The E.P.S. number of 43 cents represented a decline from the prior three quarters.
This is the problem in a nutshell:
E.P.S./Net Interest Margin:
$.43 in the 2012 4th quarter/3.94%
$.46 for the 2012 3rd quarter/4.06%
$.45 in the 2012 2nd/ 4.15%
$.47 in the 2012 1st quarter/4.19%
SEC Filed Press Release
I am keeping this position, at least up to a point. The bank has excellent capital ratios and has used the banking debacle to expand its service territory through FDIC assisted acquisitions. The decline in the net interest margin is understandable given the Fed's monetary policies. The dividend is well covered by earnings, and the yield is over 4% at my cost.
As I noted in the post discussing this last purchase of TRMK shares, it is viewed as a positive that the bank did not cut the dividend during the Near Depression. However, it is viewed negatively that the dividend has not been raised since the 4th quarter of 2007, though that is understandable given the circumstances.
Last Friday's Close: TRMK: 23.07 +0.19 (+0.83%)
B. Keycorp (own): A favorable article about KeyCorp was recently published by Barrons.
I liked the first sentence of the article that made a football analogy to what Woody Hayes once said, "focus on the basics and good things happen".
Without question KeyCorp lost its moorings in the period leading up to the Near Depression. The author of the article refers to "poor loan-underwriting standard" that were exposed during the meltdown, causing KEY to write off $3.9 in bad loans and to sell two dilutive stock offerings. Morningstar estimates that those two large share offerings diluted pre-crisis shareholders by 60%.
To add insult to injury, the quarterly dividend was slashed to 1 cent from 38 cents. Under new management, the quarterly dividend has been raised to 5 cents. As of 9/30/12, NPLs had been slashed to 1.3% of total loans, and the tangible common equity ratio stood at 10.4%. And the 2.5B in TARP money was repaid in 2011.
I thought that the description "poor loan underwriting standards" was excessively generous to KEY's former management. Bunch of wild and crazy guys in my book.
Beth Mooney is the current CEO and she sounds and acts like a sensible person. Mooney is returning KeyCorp to the basics, blocking and tackling using the football analogy again, and has turned KEY into an "infinitely more focused" bank with a more predictable, less risky earnings and revenues streams. As noted in the article, about 45% of revenues come from fee income businesses, compared to 26% for its peers.
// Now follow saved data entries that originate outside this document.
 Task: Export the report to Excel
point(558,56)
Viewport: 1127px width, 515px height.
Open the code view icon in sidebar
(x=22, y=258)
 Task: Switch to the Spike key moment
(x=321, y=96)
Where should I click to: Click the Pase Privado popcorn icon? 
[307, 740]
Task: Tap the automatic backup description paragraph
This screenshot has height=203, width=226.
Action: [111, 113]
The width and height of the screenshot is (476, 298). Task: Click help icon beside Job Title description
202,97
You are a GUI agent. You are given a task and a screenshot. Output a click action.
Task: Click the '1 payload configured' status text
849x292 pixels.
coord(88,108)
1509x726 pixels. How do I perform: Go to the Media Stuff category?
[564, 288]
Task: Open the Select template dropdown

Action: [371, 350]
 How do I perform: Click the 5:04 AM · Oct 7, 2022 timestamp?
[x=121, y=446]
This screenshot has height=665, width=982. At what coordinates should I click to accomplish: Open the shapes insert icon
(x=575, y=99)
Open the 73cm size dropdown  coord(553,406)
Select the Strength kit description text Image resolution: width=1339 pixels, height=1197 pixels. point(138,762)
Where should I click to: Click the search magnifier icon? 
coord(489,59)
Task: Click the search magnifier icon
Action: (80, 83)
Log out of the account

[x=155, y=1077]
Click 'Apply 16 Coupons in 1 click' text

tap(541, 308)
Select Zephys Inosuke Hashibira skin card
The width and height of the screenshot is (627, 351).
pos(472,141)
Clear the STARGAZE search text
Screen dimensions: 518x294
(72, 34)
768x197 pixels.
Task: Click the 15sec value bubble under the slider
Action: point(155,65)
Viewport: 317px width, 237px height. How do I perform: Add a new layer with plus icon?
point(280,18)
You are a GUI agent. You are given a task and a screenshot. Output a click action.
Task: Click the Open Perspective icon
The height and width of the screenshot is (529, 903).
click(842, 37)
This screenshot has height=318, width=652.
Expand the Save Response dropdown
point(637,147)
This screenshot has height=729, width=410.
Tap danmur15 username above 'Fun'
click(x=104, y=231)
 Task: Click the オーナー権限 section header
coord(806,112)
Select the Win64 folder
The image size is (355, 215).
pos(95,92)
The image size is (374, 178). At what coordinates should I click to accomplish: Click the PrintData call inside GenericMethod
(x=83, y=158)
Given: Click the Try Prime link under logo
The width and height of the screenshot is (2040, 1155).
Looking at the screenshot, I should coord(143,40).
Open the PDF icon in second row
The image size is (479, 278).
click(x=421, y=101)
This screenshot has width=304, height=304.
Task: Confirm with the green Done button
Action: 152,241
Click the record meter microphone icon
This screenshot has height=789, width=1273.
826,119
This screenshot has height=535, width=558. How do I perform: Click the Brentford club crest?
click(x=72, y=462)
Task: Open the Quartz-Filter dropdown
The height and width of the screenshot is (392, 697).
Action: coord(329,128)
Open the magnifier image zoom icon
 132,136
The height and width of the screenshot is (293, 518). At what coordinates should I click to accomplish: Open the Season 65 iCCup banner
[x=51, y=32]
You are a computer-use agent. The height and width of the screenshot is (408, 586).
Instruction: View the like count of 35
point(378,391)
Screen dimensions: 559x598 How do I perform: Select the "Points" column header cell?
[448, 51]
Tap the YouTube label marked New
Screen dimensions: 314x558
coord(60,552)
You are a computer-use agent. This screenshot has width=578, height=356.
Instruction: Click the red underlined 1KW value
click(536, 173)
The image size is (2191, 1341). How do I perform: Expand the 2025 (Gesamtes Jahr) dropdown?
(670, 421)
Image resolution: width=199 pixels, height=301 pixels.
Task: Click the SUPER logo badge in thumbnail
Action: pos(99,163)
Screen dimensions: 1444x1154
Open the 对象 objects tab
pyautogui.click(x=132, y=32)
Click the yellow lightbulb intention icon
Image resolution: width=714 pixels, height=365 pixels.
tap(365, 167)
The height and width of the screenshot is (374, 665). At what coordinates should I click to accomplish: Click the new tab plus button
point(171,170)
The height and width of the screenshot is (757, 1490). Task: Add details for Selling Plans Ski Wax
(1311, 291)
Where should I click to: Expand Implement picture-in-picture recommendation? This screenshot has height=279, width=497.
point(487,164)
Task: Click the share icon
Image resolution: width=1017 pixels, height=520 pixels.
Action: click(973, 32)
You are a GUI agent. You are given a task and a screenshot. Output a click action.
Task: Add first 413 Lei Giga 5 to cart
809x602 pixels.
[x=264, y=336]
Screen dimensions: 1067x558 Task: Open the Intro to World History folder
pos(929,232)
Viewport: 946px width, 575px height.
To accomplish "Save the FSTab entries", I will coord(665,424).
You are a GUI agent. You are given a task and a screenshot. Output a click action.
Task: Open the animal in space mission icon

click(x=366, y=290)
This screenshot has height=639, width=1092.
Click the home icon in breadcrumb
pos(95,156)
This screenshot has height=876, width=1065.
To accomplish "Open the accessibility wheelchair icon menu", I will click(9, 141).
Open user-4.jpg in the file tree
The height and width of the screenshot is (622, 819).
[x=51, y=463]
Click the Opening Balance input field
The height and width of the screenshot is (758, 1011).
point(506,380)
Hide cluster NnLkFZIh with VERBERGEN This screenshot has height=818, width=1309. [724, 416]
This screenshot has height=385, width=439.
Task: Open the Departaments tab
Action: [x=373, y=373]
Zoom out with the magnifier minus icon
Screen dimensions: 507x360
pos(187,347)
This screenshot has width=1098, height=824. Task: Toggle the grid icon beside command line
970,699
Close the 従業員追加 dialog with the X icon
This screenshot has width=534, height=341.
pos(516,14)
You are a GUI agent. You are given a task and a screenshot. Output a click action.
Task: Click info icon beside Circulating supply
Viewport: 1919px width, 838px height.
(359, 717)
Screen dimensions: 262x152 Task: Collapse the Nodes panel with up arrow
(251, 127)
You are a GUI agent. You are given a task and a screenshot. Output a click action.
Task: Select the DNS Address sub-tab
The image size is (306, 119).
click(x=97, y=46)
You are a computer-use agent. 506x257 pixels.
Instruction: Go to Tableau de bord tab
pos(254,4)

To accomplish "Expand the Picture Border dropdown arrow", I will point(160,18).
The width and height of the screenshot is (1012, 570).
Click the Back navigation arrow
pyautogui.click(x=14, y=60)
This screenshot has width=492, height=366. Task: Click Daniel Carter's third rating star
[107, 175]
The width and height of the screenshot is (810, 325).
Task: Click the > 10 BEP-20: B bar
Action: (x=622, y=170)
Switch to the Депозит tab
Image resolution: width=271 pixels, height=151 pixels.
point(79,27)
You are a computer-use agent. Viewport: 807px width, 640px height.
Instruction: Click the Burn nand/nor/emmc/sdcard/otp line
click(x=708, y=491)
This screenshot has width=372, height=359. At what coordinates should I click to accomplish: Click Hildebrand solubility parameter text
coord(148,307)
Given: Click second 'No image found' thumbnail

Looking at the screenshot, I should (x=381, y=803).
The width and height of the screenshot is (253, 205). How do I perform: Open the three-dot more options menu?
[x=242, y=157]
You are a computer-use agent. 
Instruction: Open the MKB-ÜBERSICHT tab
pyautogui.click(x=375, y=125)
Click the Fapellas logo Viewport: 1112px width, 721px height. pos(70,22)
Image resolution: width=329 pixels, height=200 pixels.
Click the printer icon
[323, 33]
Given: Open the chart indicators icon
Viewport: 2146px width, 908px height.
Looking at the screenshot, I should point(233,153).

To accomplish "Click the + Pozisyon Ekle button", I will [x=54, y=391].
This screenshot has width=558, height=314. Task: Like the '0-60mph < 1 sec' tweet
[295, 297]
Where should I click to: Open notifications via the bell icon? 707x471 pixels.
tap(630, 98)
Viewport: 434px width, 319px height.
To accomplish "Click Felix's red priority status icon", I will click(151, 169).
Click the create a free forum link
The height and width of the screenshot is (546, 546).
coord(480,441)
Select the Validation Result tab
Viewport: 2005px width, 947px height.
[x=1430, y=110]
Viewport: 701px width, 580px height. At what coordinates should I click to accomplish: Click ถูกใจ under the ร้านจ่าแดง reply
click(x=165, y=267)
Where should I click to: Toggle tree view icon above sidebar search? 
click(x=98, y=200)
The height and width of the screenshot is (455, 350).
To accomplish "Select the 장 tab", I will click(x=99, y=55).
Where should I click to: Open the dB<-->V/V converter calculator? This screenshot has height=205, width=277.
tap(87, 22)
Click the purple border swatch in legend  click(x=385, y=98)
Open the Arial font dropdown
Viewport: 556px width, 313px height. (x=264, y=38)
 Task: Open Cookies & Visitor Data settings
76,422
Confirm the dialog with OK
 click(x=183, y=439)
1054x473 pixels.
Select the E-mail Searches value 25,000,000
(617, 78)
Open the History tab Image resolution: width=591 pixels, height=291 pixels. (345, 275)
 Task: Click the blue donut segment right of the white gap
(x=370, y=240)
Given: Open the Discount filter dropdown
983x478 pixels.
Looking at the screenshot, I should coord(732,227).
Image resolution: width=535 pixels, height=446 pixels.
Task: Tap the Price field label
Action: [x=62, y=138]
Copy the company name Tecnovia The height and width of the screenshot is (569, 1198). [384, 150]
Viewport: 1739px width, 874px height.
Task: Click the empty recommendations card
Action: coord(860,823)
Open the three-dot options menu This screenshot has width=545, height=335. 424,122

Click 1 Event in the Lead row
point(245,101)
My last add was in December 2012: Added Regional Bank Basket: 40 KEY at $7.87
I have maintained that an investors focus for both KeyCorp and Huntington Bancshares has to be long term. I am more confident about those two banks over the long haul, meaning five to fifteen years from now, rather than over the next one or two. It will simply take a long time for the shares and the dividend to work their respective ways back to pre-crisis levels. Immense damage was done to these banks by their crisis leaders. The former CEO of KEY had over a $5M annual compensation package in 2006. Forbes.com
KeyCorp traded over $38 in 2007: KEY Interactive Chart
HBAN Interactive Chart
Link to 2012 4th quarter earnings report: SEC Filed Press Release
Last Friday's Close: KEY: 9.29 +0.05 (+0.54%)
C. Added 150 TRST at $5.1667 (see Disclaimer): This transaction brings me up to 620 shares plus shares bought with reinvested dividends. The position is divided into two separate taxable accounts. This last purchase was made in a main taxable account and lowers my average cost per share to $5.33. I intend to sell those shares at some point, probably somewhere in the range of $5.8 to $6 assuming of course the market gives me that opportunity. I would then keep the shares bought in a satellite taxable account. I am reinvesting the dividend in both accounts.
TRST is a bank holding company that operates, through Trustco Bank, 138 full service banking offices in NY, NJ, Vermont, Massachusetts and Florida. It is primarily concentrated in the NY.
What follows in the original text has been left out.